DOJ/DHS Report: One In Five Federal Prisoners Is Foreign-Born
by Will Racke
There were a total of 183,058 prisoners in Bureau of Prisons (BOP) custody as of Dec. 31, 2017, according to the government’s quarterly assessment, which is mandated by President Donald Trump’s January 2017 executive order on immigration enforcement.
Of those, 38,132 — or 21 percent — were known or suspected aliens. Nearly two-thirds of that foreign-born prison population did not have lawful immigration status, the DOJ/DHS report stated.

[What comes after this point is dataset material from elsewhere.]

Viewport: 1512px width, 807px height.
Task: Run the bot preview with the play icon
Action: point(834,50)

There were another 19,688 known or suspected aliens held in pretrial detention by the U.S. Marshals Service, bringing the total number of alien prisoners in the federal system to 57,820. Of that total, 42,284 people had been confirmed by Immigration and Customs Enforcement (ICE) to be aliens, while the other 15,536 were still under investigation to determine their country of origin.

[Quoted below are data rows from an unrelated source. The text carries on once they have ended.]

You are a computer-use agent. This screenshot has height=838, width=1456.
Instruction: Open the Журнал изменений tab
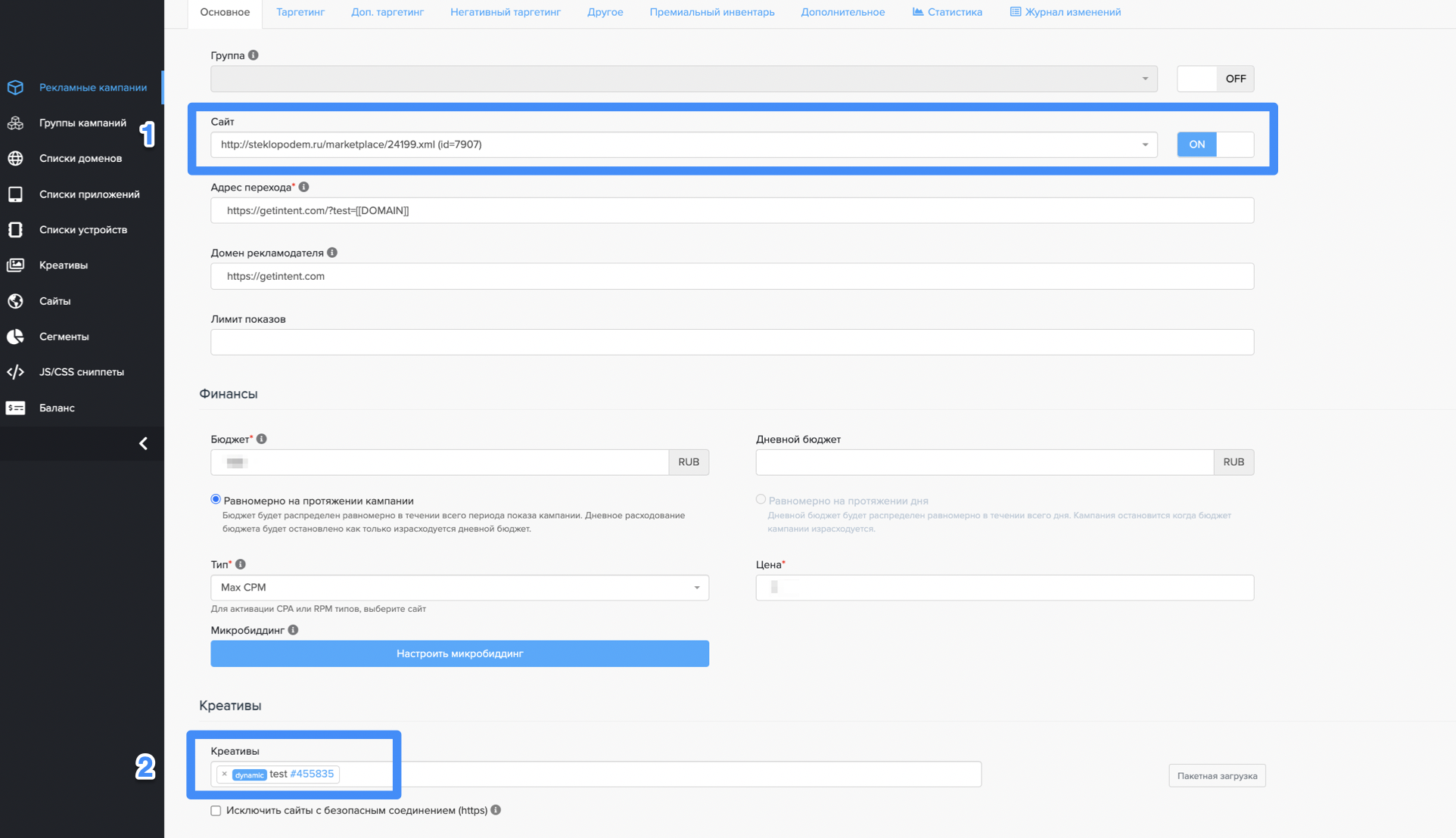click(1065, 12)
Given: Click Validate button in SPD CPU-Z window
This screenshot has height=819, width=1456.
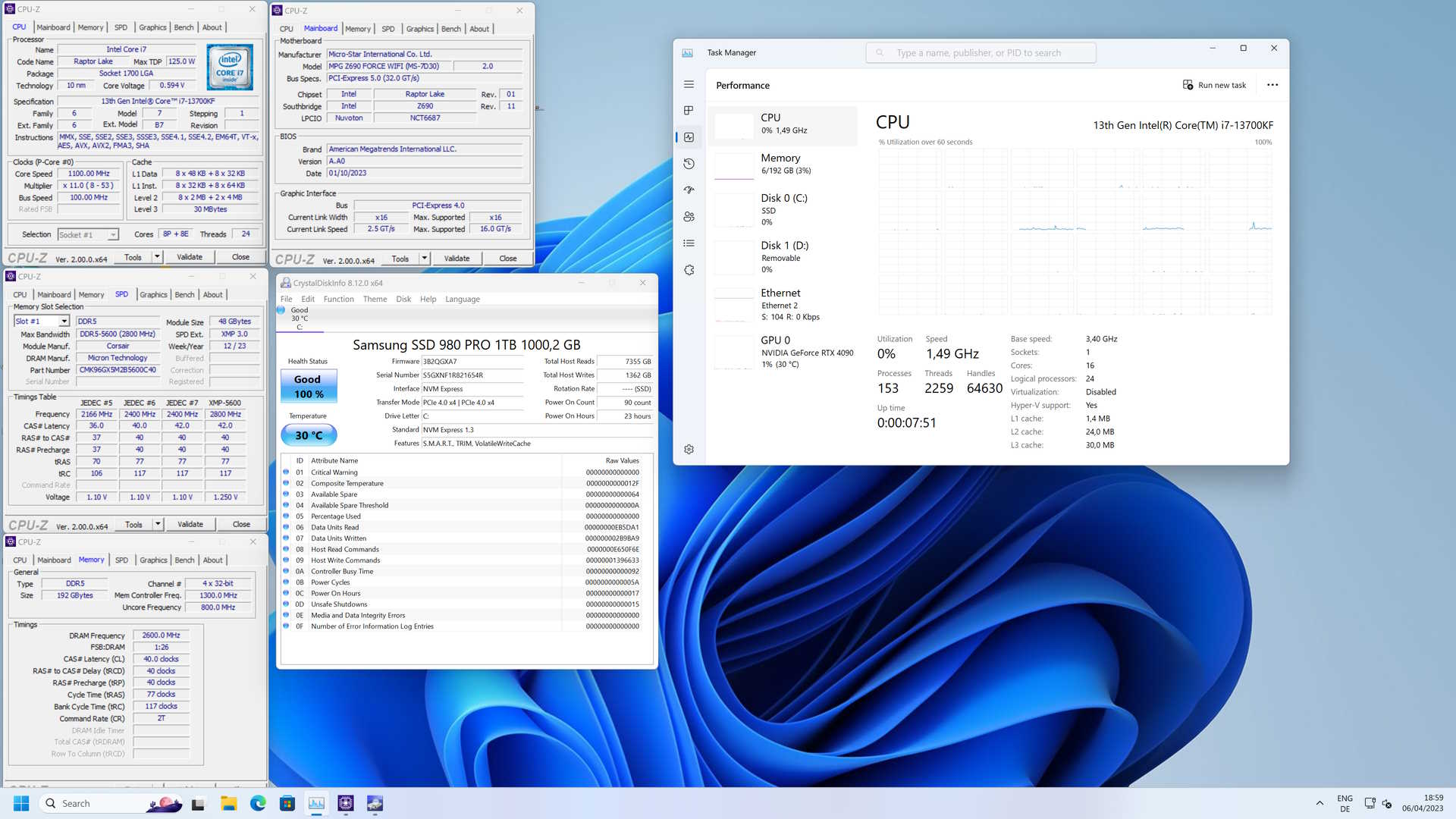Looking at the screenshot, I should coord(190,524).
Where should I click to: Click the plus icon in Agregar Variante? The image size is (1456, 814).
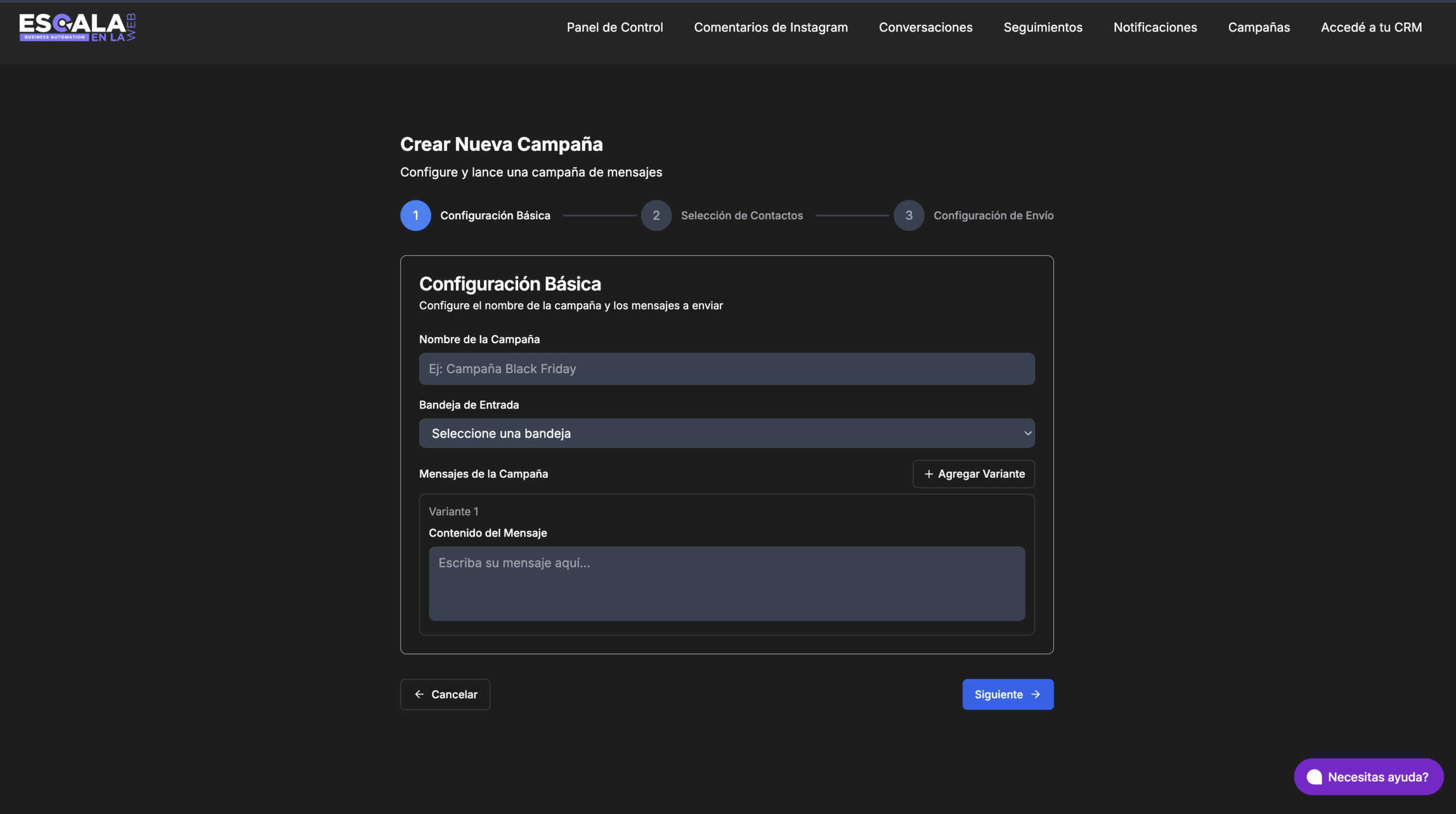click(x=929, y=474)
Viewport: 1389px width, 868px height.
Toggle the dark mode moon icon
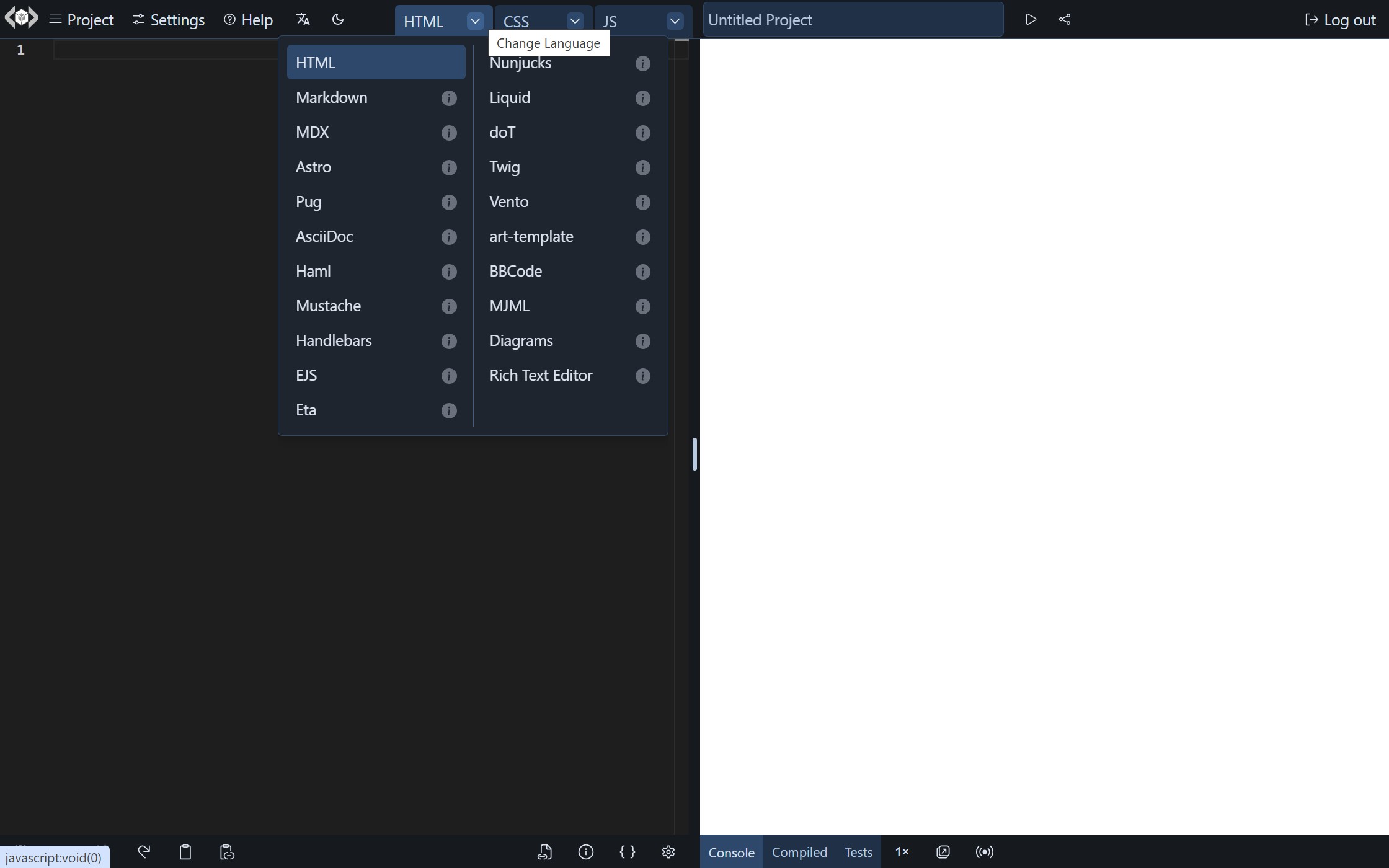[338, 20]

The alien incarceration report shows the costs illegal immigration imposes on the U.S. criminal justice system, Attorney General Jeff Sessions said in a statement accompanying the release of the report.
“It is outrageous that tens of thousands of Americans are dying every year because of the drugs and violence brought over our borders illegally and that taxpayers have been forced, year after year, to pay millions of dollars to incarcerate tens of thousands of illegal aliens,” Sessions said.

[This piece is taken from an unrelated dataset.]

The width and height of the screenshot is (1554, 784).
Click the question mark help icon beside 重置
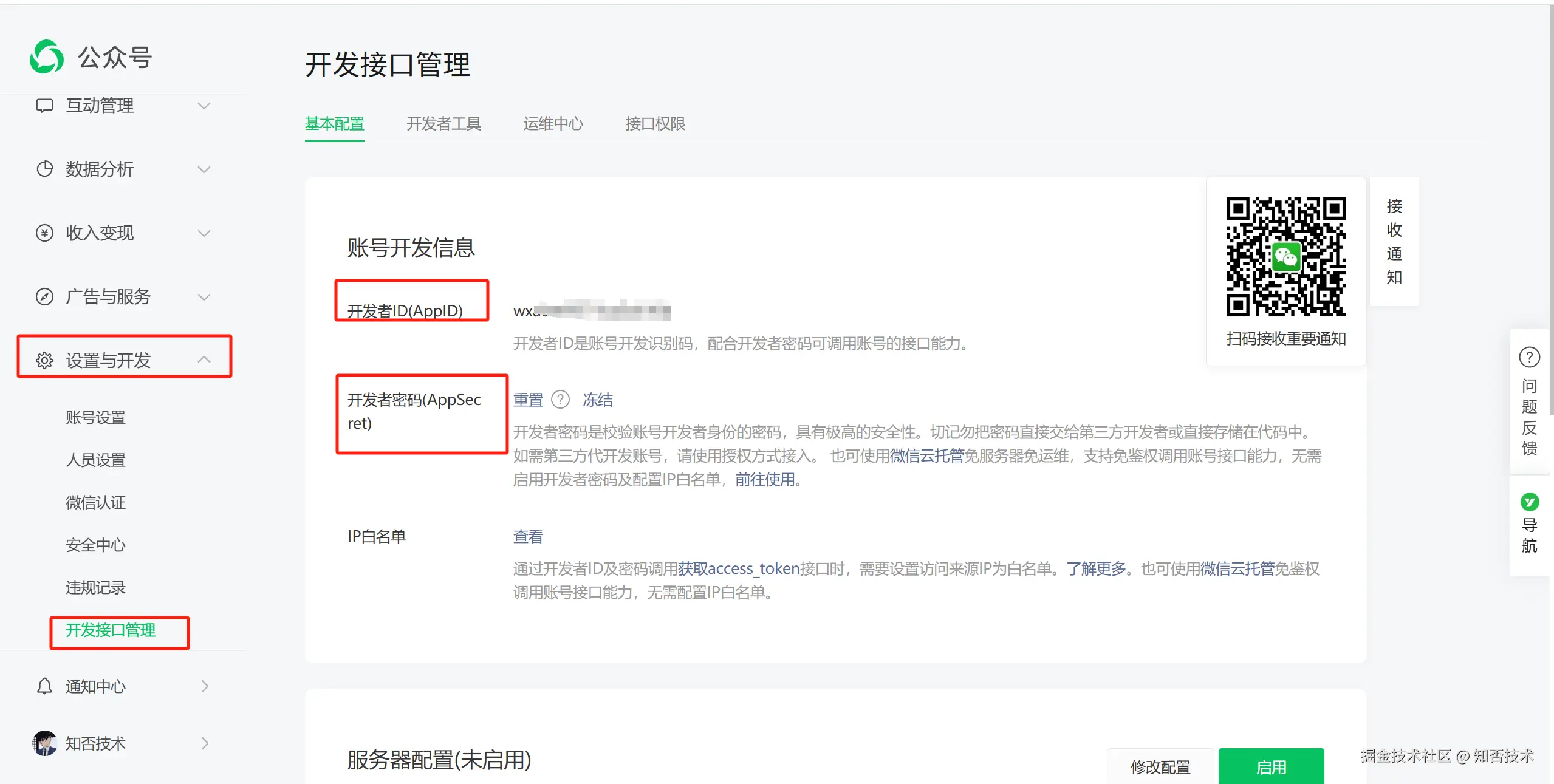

Supporting Sessions’s claim, the alien incarceration report for the first quarter of fiscal year 2018 included figures on the cost of housing criminal aliens in the federal system. As of Dec. 31, 2017, the U.S. Marshals Service held about 16,233 aliens in a mix of state, local and private facilities, which cost nearly $1.5 million per day. The total cost of housing those aliens in the first quarter of FY2018 was $134 million, the report stated.
The report did not include cost estimates for aliens in BOP custody, but a 2016 BOP report found it costs an average of $88 per day to house a single federal inmate. Using that figure, the government was spending roughly $3.4 million to house alien inmates in federal prisons during the first three months of FY2018.
About 46 percent of the aliens in federal custody were doing time for drug smuggling or dealing, according to the report. Another 29 percent had been convicted of immigration-related crimes, such as such as illegal reentry after deportation or human trafficking, as their primary offense.